On 10/7/13 7:46 AM, Collins, Graham wrote:

Indeed, the inexpensive DVB-T dongles are showing up in many places
including as David noted, decoding GPS.


The AMSAT Fun Cube Dongle is a very capable and interesting device.
Interestingly it uses the same Elonics E4000 front end chip that many
of the inexpensive DVB-T devices do. Apparently Elonics is no longer
in business and the inexpensive DVB-T devices using this chip are
becoming less common. The DVB-T devises using the R820T chip are
becoming the preferable versions when those with the E4000 cannot be
found. I wonder if the Fun Cube Dongle will be likewise changed
(perhaps it already has).


This illustrates is the fundamental problem with leveraging cheap consumer or government surplus gear. The hacker community moves much slower than the commercial one, so you wind up with projects requiring things that are no longer sold. It's particularly endemic in the amateur radio community where we are always repurposing something that hasn't been made for 30 years. But it makes it hard for the new entrant, who doesn't have a box full of old MASTR-II VHF radios or Bell 202 modems or whatever sitting around.

But the existence of that gear in some folks's garages tends to ossify the development. How many Bell 202 modems are still in use? But VHF packet radio is 202 compatible, because every product made for the last 30 years was compatible with the 202. Not because it's inherently good, but because you want to be compatible with the other people, and there's a sort of rolling compatibility.

(Amateur radio is not the only instance of this. The Scientific Spaceflight community is the same. We love to use spares from previous missions to reduce costs, but that brings along the need to be compatible with the interfaces of those spares. As a result, MIL-STD-1553B Notice 2 or Notice 4 is still used on spacecraft, even if it's not the most appropriate, lowest power, etc.)

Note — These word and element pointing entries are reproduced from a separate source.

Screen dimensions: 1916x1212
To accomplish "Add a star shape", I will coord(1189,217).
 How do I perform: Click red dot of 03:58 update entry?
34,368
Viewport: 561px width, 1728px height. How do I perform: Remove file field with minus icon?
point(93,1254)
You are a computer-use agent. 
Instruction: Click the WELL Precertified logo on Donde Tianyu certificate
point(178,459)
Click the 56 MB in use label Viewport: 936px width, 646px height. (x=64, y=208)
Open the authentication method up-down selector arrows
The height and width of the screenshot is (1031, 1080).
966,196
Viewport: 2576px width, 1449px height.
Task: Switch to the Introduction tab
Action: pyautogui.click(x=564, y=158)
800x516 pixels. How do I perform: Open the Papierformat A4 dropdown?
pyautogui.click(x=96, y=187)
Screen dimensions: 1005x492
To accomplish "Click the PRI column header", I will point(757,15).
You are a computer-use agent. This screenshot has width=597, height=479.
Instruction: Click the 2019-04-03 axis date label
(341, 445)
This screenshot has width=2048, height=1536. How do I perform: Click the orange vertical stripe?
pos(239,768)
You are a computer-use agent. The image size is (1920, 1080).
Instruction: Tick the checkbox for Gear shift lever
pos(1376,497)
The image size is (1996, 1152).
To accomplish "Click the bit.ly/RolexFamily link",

For a particularly interesting example, look at the plethora of versions of the WRT-54G WiFi router popular with hackers; there's about 50 versions listed on the DD-WRt website. Some of he versions are amenable to dropping in a new OS and/or software, others are not, and still others are "modifiable" (as in cutting traces, soldering, adding parts and/or connectors) to put in new software.